* Information provided:

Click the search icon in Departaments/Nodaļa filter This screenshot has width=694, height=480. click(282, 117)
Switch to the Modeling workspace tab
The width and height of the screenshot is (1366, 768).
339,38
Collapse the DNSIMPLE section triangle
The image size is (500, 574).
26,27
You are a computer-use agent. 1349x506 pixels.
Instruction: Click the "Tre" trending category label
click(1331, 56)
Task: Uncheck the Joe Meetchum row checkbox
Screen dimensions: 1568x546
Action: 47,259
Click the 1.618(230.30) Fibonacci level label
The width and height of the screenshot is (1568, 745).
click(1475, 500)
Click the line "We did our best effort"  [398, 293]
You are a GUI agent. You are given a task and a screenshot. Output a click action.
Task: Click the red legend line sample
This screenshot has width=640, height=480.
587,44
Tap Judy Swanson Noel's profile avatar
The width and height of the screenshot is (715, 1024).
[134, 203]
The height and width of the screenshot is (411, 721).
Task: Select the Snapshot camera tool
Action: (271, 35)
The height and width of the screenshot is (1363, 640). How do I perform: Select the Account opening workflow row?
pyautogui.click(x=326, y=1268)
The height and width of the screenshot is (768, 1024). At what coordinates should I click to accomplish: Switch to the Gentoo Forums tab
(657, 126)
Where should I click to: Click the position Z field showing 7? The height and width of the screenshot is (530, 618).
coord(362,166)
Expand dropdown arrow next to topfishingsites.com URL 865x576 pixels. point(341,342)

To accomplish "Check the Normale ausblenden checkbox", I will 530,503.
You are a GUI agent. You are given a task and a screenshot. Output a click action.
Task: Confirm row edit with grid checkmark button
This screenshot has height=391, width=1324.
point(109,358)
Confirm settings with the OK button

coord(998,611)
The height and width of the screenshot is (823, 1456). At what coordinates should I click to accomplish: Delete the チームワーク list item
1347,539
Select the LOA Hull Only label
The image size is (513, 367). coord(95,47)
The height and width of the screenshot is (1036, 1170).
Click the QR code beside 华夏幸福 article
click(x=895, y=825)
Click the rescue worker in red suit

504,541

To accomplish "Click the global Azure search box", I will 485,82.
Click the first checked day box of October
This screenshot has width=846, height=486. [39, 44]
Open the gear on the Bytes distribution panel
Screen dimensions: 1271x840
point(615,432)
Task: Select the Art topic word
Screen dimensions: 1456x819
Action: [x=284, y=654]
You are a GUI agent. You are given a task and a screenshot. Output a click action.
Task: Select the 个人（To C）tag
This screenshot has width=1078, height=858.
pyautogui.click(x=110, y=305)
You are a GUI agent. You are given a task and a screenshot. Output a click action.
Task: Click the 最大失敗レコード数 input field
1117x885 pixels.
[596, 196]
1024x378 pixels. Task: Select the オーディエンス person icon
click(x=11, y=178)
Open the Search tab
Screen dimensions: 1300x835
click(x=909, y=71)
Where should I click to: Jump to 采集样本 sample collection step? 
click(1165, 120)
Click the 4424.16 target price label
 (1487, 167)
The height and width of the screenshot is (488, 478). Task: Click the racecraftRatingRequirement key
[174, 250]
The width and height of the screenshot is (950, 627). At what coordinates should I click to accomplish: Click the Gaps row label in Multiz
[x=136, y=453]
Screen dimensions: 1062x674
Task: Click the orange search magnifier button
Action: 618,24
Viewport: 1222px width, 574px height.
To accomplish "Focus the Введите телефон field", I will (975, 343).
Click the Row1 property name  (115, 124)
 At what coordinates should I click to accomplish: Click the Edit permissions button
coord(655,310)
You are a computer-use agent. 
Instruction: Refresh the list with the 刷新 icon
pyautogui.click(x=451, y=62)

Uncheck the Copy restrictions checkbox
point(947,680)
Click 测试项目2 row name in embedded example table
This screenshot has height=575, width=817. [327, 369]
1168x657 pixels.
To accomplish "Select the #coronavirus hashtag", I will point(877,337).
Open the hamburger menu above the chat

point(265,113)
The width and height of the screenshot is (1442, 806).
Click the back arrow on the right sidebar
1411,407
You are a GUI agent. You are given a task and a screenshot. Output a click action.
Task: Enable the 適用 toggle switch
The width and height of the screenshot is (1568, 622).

* Activity:
Write out the listing above, keeping every word exactly.

* Solution:
Click the search icon in Departaments/Nodaļa filter This screenshot has width=694, height=480. click(282, 117)
Switch to the Modeling workspace tab
The width and height of the screenshot is (1366, 768).
339,38
Collapse the DNSIMPLE section triangle
The image size is (500, 574).
26,27
You are a computer-use agent. 1349x506 pixels.
Instruction: Click the "Tre" trending category label
click(1331, 56)
Task: Uncheck the Joe Meetchum row checkbox
Screen dimensions: 1568x546
Action: 47,259
Click the 1.618(230.30) Fibonacci level label
The width and height of the screenshot is (1568, 745).
click(1475, 500)
Click the line "We did our best effort"  [398, 293]
You are a GUI agent. You are given a task and a screenshot. Output a click action.
Task: Click the red legend line sample
This screenshot has width=640, height=480.
587,44
Tap Judy Swanson Noel's profile avatar
The width and height of the screenshot is (715, 1024).
[134, 203]
The height and width of the screenshot is (411, 721).
Task: Select the Snapshot camera tool
Action: (271, 35)
The height and width of the screenshot is (1363, 640). How do I perform: Select the Account opening workflow row?
pyautogui.click(x=326, y=1268)
The height and width of the screenshot is (768, 1024). At what coordinates should I click to accomplish: Switch to the Gentoo Forums tab
(657, 126)
Where should I click to: Click the position Z field showing 7? The height and width of the screenshot is (530, 618).
coord(362,166)
Expand dropdown arrow next to topfishingsites.com URL 865x576 pixels. point(341,342)

To accomplish "Check the Normale ausblenden checkbox", I will 530,503.
You are a GUI agent. You are given a task and a screenshot. Output a click action.
Task: Confirm row edit with grid checkmark button
This screenshot has height=391, width=1324.
point(109,358)
Confirm settings with the OK button

coord(998,611)
The height and width of the screenshot is (823, 1456). At what coordinates should I click to accomplish: Delete the チームワーク list item
1347,539
Select the LOA Hull Only label
The image size is (513, 367). coord(95,47)
The height and width of the screenshot is (1036, 1170).
Click the QR code beside 华夏幸福 article
click(x=895, y=825)
Click the rescue worker in red suit

504,541

To accomplish "Click the global Azure search box", I will 485,82.
Click the first checked day box of October
This screenshot has width=846, height=486. [39, 44]
Open the gear on the Bytes distribution panel
Screen dimensions: 1271x840
point(615,432)
Task: Select the Art topic word
Screen dimensions: 1456x819
Action: [x=284, y=654]
You are a GUI agent. You are given a task and a screenshot. Output a click action.
Task: Select the 个人（To C）tag
This screenshot has width=1078, height=858.
pyautogui.click(x=110, y=305)
You are a GUI agent. You are given a task and a screenshot. Output a click action.
Task: Click the 最大失敗レコード数 input field
1117x885 pixels.
[596, 196]
1024x378 pixels. Task: Select the オーディエンス person icon
click(x=11, y=178)
Open the Search tab
Screen dimensions: 1300x835
click(x=909, y=71)
Where should I click to: Jump to 采集样本 sample collection step? 
click(1165, 120)
Click the 4424.16 target price label
 (1487, 167)
The height and width of the screenshot is (488, 478). Task: Click the racecraftRatingRequirement key
[174, 250]
The width and height of the screenshot is (950, 627). At what coordinates should I click to accomplish: Click the Gaps row label in Multiz
[x=136, y=453]
Screen dimensions: 1062x674
Task: Click the orange search magnifier button
Action: 618,24
Viewport: 1222px width, 574px height.
To accomplish "Focus the Введите телефон field", I will (975, 343).
Click the Row1 property name  (115, 124)
 At what coordinates should I click to accomplish: Click the Edit permissions button
coord(655,310)
You are a computer-use agent. 
Instruction: Refresh the list with the 刷新 icon
pyautogui.click(x=451, y=62)

Uncheck the Copy restrictions checkbox
point(947,680)
Click 测试项目2 row name in embedded example table
This screenshot has height=575, width=817. [327, 369]
1168x657 pixels.
To accomplish "Select the #coronavirus hashtag", I will point(877,337).
Open the hamburger menu above the chat

point(265,113)
The width and height of the screenshot is (1442, 806).
Click the back arrow on the right sidebar
1411,407
You are a GUI agent. You are given a task and a screenshot. Output a click action.
Task: Enable the 適用 toggle switch
The width and height of the screenshot is (1568, 622).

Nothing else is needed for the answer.